*** Block opens ***

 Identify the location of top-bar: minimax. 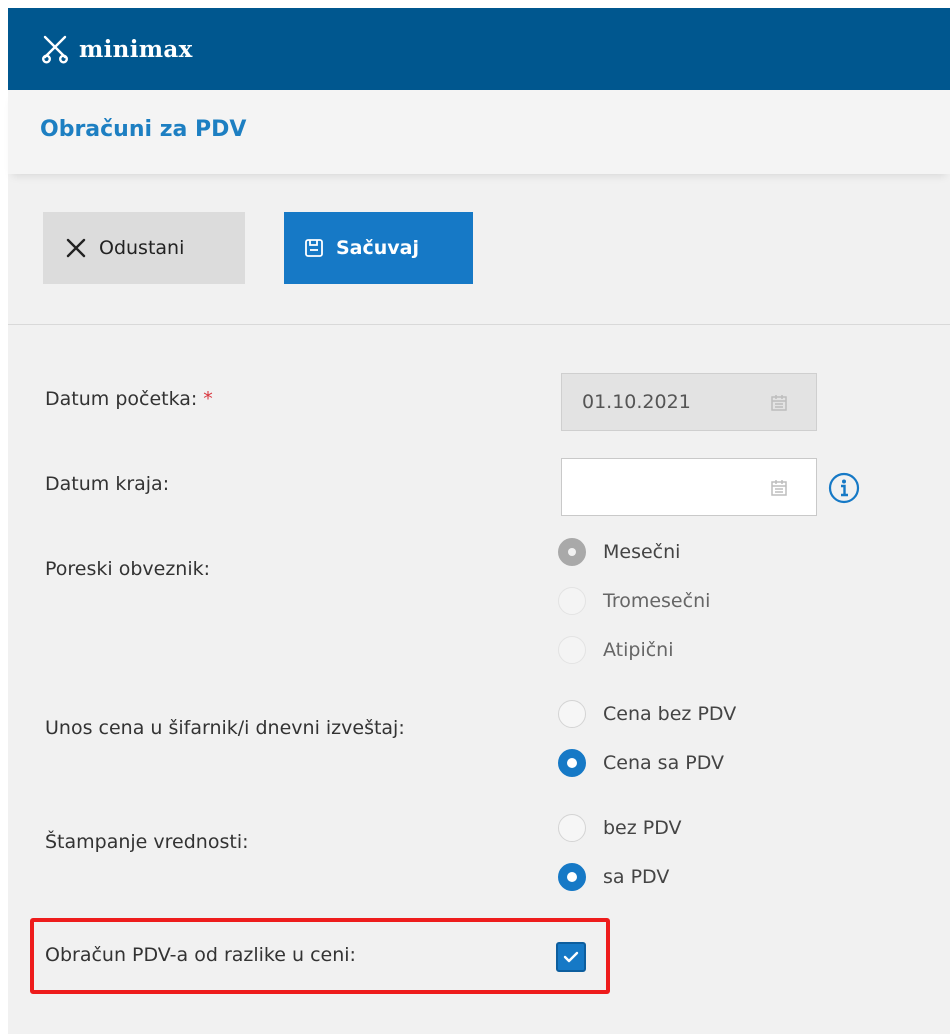
(479, 49).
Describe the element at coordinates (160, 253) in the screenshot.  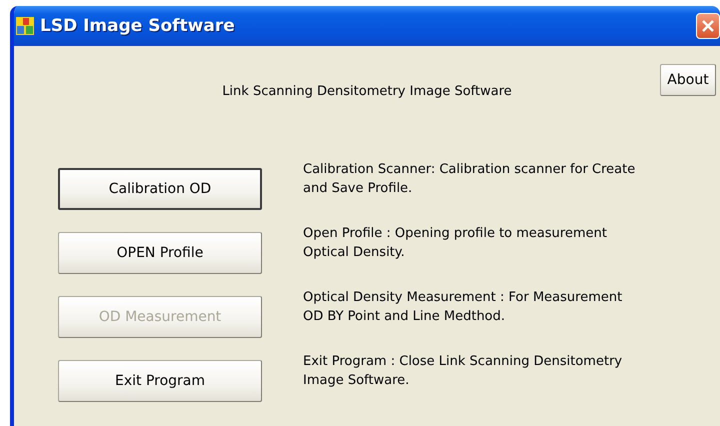
I see `action-button: OPEN Profile` at that location.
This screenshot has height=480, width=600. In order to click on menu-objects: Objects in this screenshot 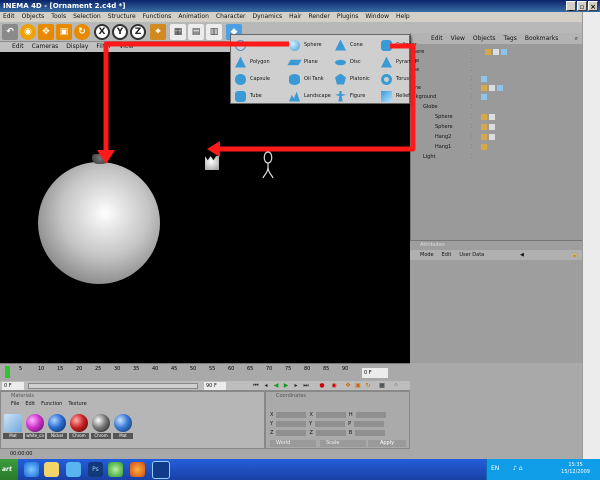, I will do `click(34, 17)`.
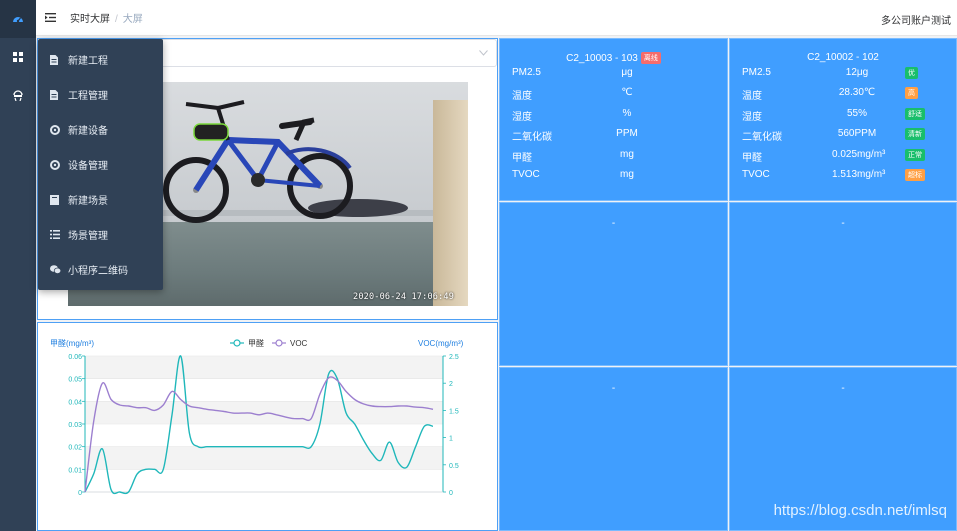 The height and width of the screenshot is (531, 957). I want to click on menu-item-device-management: 设备管理, so click(100, 164).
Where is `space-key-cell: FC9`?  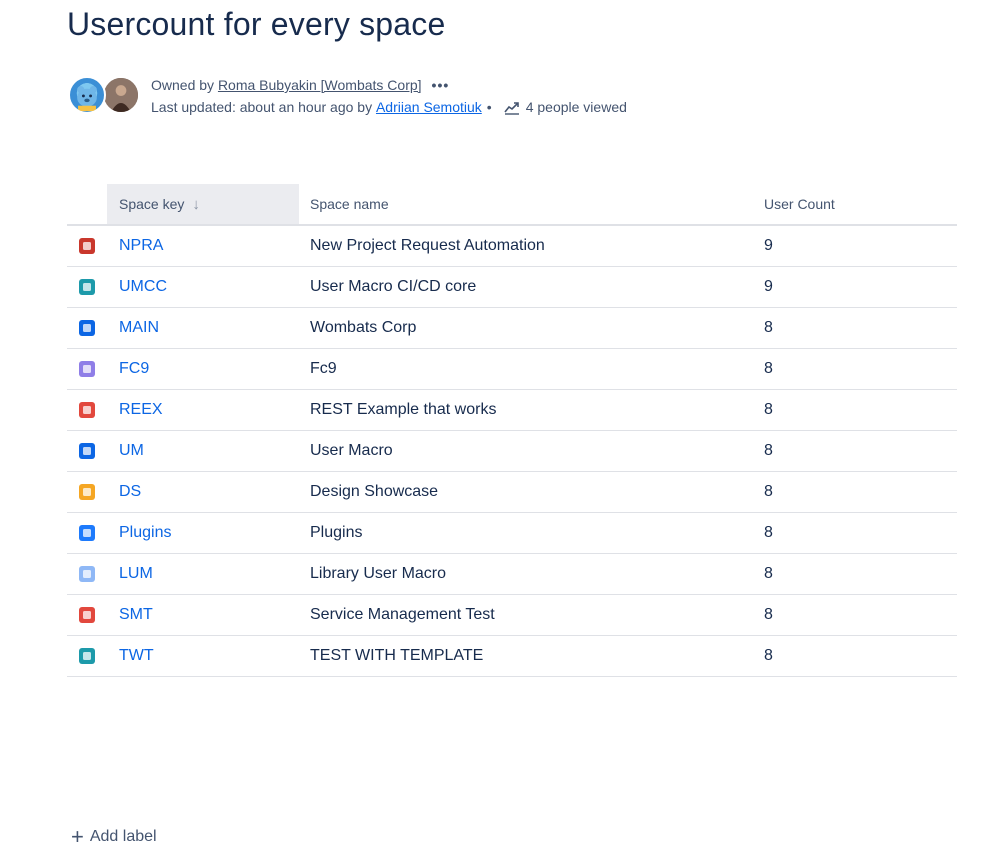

*** Block closes ***

#### [Exercise details]
Write out the records word for word, from the very start through the line containing "at that location.", both ends included. Leave the pictures out.

#### [Response for this exercise]
 Identify the location of top-bar: minimax. 
(479, 49).
Describe the element at coordinates (160, 253) in the screenshot.  
I see `action-button: OPEN Profile` at that location.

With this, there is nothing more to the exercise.